**Your task**
In the entries below, express the lines as a JSON list of strings, one string per line, omitting blank lines, starting with the line containing "Open the dashboard messages envelope icon" and going on through the line containing "pos(318,149)".

Dataset rows
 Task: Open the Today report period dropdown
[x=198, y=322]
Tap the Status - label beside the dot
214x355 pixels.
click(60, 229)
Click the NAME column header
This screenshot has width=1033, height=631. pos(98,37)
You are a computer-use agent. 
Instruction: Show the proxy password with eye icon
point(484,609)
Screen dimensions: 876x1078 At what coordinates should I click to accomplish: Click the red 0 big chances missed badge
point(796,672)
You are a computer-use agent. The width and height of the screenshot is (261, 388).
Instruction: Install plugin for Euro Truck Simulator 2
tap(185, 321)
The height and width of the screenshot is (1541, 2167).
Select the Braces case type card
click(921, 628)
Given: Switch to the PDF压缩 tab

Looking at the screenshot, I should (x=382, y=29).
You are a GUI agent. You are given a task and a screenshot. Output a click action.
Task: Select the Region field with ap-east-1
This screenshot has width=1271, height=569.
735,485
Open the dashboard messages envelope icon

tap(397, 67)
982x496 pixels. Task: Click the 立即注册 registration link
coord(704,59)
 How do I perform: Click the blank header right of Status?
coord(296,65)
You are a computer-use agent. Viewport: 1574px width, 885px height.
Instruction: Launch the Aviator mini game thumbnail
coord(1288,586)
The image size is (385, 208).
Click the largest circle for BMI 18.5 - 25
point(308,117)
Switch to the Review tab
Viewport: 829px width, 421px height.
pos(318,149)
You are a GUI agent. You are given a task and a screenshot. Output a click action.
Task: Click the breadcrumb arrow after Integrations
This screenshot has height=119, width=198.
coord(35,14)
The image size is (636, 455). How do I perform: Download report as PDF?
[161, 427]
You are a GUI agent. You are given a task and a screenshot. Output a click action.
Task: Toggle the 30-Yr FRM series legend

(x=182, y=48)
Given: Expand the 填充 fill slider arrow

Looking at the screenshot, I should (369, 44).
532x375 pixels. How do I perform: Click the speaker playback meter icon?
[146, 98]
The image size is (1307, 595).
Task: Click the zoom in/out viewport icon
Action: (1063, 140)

**Exercise response**
[
  "Open the dashboard messages envelope icon",
  "tap(397, 67)",
  "982x496 pixels. Task: Click the 立即注册 registration link",
  "coord(704,59)",
  " How do I perform: Click the blank header right of Status?",
  "coord(296,65)",
  "You are a computer-use agent. Viewport: 1574px width, 885px height.",
  "Instruction: Launch the Aviator mini game thumbnail",
  "coord(1288,586)",
  "The image size is (385, 208).",
  "Click the largest circle for BMI 18.5 - 25",
  "point(308,117)",
  "Switch to the Review tab",
  "Viewport: 829px width, 421px height.",
  "pos(318,149)"
]